[To be done]
Output every line of the material below verbatim, without changing a single character.

[Dataset records]
═══

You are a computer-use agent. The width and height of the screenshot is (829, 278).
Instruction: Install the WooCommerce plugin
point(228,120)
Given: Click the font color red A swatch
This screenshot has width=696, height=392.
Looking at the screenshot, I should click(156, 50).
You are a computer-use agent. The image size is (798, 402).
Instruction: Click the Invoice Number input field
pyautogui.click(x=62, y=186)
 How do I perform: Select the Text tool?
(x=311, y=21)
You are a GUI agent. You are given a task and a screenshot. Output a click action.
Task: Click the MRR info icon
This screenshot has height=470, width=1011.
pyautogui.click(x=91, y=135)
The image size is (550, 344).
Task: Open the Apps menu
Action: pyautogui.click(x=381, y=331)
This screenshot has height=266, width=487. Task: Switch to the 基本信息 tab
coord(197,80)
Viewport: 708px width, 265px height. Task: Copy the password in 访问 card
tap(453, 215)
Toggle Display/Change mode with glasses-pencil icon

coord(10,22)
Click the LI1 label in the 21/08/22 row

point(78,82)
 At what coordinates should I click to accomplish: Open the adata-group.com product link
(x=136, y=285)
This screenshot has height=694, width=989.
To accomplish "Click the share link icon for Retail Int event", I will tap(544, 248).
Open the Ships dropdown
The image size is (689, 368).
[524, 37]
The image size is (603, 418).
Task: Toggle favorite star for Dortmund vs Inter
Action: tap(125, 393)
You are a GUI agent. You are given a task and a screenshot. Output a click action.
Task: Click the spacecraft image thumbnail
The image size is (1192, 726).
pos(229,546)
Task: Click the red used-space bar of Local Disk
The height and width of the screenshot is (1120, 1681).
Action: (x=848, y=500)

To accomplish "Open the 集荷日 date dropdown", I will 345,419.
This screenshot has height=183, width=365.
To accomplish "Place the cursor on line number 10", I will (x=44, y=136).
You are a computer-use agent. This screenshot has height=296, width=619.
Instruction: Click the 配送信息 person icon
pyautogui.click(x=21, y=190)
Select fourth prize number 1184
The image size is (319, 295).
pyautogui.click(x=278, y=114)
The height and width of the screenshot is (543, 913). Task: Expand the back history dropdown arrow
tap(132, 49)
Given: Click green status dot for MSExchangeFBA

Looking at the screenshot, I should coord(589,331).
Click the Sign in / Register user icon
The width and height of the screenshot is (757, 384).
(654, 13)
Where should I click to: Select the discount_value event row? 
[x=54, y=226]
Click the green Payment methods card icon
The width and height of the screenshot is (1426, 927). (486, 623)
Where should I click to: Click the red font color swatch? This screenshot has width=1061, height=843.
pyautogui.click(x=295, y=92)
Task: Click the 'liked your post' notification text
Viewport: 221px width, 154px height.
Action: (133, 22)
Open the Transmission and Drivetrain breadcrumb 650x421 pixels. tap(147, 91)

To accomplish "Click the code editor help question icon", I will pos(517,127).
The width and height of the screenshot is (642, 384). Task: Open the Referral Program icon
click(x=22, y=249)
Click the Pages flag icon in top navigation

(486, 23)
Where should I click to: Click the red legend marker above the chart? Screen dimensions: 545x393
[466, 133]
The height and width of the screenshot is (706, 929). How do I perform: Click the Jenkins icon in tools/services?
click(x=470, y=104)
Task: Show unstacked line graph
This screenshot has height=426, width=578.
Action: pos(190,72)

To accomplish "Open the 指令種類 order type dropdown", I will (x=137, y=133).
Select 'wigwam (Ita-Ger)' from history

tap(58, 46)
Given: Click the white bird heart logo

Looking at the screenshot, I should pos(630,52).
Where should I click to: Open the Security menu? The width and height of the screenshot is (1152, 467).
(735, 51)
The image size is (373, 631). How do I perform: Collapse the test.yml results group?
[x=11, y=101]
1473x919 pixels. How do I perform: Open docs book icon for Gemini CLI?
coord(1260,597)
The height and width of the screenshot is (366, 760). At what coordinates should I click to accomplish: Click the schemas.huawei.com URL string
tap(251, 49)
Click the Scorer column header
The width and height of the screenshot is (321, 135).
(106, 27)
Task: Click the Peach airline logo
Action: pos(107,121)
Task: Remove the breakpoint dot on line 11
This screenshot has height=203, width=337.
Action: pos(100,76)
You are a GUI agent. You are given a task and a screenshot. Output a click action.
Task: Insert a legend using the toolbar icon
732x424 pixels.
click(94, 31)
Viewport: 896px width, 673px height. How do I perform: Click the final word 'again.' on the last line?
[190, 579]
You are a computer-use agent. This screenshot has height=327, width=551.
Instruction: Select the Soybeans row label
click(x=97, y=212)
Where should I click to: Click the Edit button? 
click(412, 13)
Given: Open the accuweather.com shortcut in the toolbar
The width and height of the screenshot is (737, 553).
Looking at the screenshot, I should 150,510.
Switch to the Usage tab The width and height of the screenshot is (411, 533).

═══

[Response to the task]
You are a computer-use agent. The width and height of the screenshot is (829, 278).
Instruction: Install the WooCommerce plugin
point(228,120)
Given: Click the font color red A swatch
This screenshot has width=696, height=392.
Looking at the screenshot, I should click(156, 50).
You are a computer-use agent. The image size is (798, 402).
Instruction: Click the Invoice Number input field
pyautogui.click(x=62, y=186)
 How do I perform: Select the Text tool?
(x=311, y=21)
You are a GUI agent. You are given a task and a screenshot. Output a click action.
Task: Click the MRR info icon
This screenshot has height=470, width=1011.
pyautogui.click(x=91, y=135)
The image size is (550, 344).
Task: Open the Apps menu
Action: pyautogui.click(x=381, y=331)
This screenshot has height=266, width=487. Task: Switch to the 基本信息 tab
coord(197,80)
Viewport: 708px width, 265px height. Task: Copy the password in 访问 card
tap(453, 215)
Toggle Display/Change mode with glasses-pencil icon

coord(10,22)
Click the LI1 label in the 21/08/22 row

point(78,82)
 At what coordinates should I click to accomplish: Open the adata-group.com product link
(x=136, y=285)
This screenshot has height=694, width=989.
To accomplish "Click the share link icon for Retail Int event", I will tap(544, 248).
Open the Ships dropdown
The image size is (689, 368).
[524, 37]
The image size is (603, 418).
Task: Toggle favorite star for Dortmund vs Inter
Action: tap(125, 393)
You are a GUI agent. You are given a task and a screenshot. Output a click action.
Task: Click the spacecraft image thumbnail
The image size is (1192, 726).
pos(229,546)
Task: Click the red used-space bar of Local Disk
The height and width of the screenshot is (1120, 1681).
Action: (x=848, y=500)

To accomplish "Open the 集荷日 date dropdown", I will 345,419.
This screenshot has height=183, width=365.
To accomplish "Place the cursor on line number 10", I will (x=44, y=136).
You are a computer-use agent. This screenshot has height=296, width=619.
Instruction: Click the 配送信息 person icon
pyautogui.click(x=21, y=190)
Select fourth prize number 1184
The image size is (319, 295).
pyautogui.click(x=278, y=114)
The height and width of the screenshot is (543, 913). Task: Expand the back history dropdown arrow
tap(132, 49)
Given: Click green status dot for MSExchangeFBA

Looking at the screenshot, I should coord(589,331).
Click the Sign in / Register user icon
The width and height of the screenshot is (757, 384).
(654, 13)
Where should I click to: Select the discount_value event row? 
[x=54, y=226]
Click the green Payment methods card icon
The width and height of the screenshot is (1426, 927). (486, 623)
Where should I click to: Click the red font color swatch? This screenshot has width=1061, height=843.
pyautogui.click(x=295, y=92)
Task: Click the 'liked your post' notification text
Viewport: 221px width, 154px height.
Action: (133, 22)
Open the Transmission and Drivetrain breadcrumb 650x421 pixels. tap(147, 91)

To accomplish "Click the code editor help question icon", I will pos(517,127).
The width and height of the screenshot is (642, 384). Task: Open the Referral Program icon
click(x=22, y=249)
Click the Pages flag icon in top navigation

(486, 23)
Where should I click to: Click the red legend marker above the chart? Screen dimensions: 545x393
[466, 133]
The height and width of the screenshot is (706, 929). How do I perform: Click the Jenkins icon in tools/services?
click(x=470, y=104)
Task: Show unstacked line graph
This screenshot has height=426, width=578.
Action: pos(190,72)

To accomplish "Open the 指令種類 order type dropdown", I will (x=137, y=133).
Select 'wigwam (Ita-Ger)' from history

tap(58, 46)
Given: Click the white bird heart logo

Looking at the screenshot, I should pos(630,52).
Where should I click to: Open the Security menu? The width and height of the screenshot is (1152, 467).
(735, 51)
The image size is (373, 631). How do I perform: Collapse the test.yml results group?
[x=11, y=101]
1473x919 pixels. How do I perform: Open docs book icon for Gemini CLI?
coord(1260,597)
The height and width of the screenshot is (366, 760). At what coordinates should I click to accomplish: Click the schemas.huawei.com URL string
tap(251, 49)
Click the Scorer column header
The width and height of the screenshot is (321, 135).
(106, 27)
Task: Click the Peach airline logo
Action: pos(107,121)
Task: Remove the breakpoint dot on line 11
This screenshot has height=203, width=337.
Action: pos(100,76)
You are a GUI agent. You are given a task and a screenshot. Output a click action.
Task: Insert a legend using the toolbar icon
732x424 pixels.
click(94, 31)
Viewport: 896px width, 673px height. How do I perform: Click the final word 'again.' on the last line?
[190, 579]
You are a computer-use agent. This screenshot has height=327, width=551.
Instruction: Select the Soybeans row label
click(x=97, y=212)
Where should I click to: Click the Edit button? 
click(412, 13)
Given: Open the accuweather.com shortcut in the toolbar
The width and height of the screenshot is (737, 553).
Looking at the screenshot, I should 150,510.
Switch to the Usage tab The width and height of the screenshot is (411, 533).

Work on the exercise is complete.